Richard's blog

Hoon: "£50k and I'll tarmac Sipson for ya!"

Three cheers to Dispatches for catching buff-Hoon shouting his mouth off about how much (or how little) it costs to buy his support. You know you've crossed the line when the Prince of Custard, Peter Mandleson, goes on Newsnight to call you corrupt (I mean talk about pot... kettle).

So how much do we think Hoon charged BAA for pushing through arguably the most controversial bit of infrastructure since, well, the last Heathrow expansion? BAA and Labour operate a revolving door policy, but still, persuading the Cabinet to ignore over 80% of the responses to a consultation you've already tried to rig tends to be costly.

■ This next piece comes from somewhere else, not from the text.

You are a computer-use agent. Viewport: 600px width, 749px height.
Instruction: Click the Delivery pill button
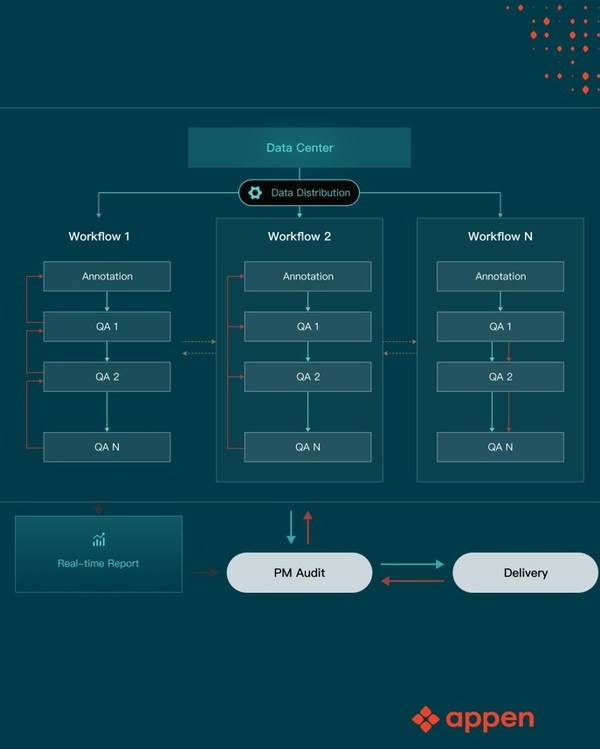point(525,573)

Now that everyone knows that Hoon is as crooked as a thrupenny bit, it's time to go back to the third runway decision and consider it afresh. Sure, we don't know that Hoon took cash from BAA to influence Government policy, but the man's got form. The man's got form.

Manchester Airport to be as big as Heathrow

Campaigners against expansion at Manchester Airport have been digging around in the Committee on Climate Change's aviation report, and discovered that the airport's expansion plans would make it as big as Heathrow by 2050.

Unsurprisingly people near the airport - including those at Hasty Lane who risk losing their homes to make way for a freight depot - are not best pleased. A Liberal Democrat councillor, who's been campaigning against expansion, told the Manchester Evening News that "Nobody I’ve spoken to was aware of the extent to which Manchester Airport hopes to expand, indeed those I’ve told are both shocked and stunned by the news."

The airport recently drew up a carbon reduction strategy, including magic lightbulbs in the toilets and all sorts of eco-gubbins. It omitted the emissions from planes, making it as useful as a chocolate teapot. It still received a Carbon Trust Standard award... which just shows up the Carbon Trust as arch-greenwashers.

Residents are fighting back though: recently they twinned with Sipson to show solidarity between blighted communities. Rumours abound about their latest plans... we'll bring you updates as we receive them.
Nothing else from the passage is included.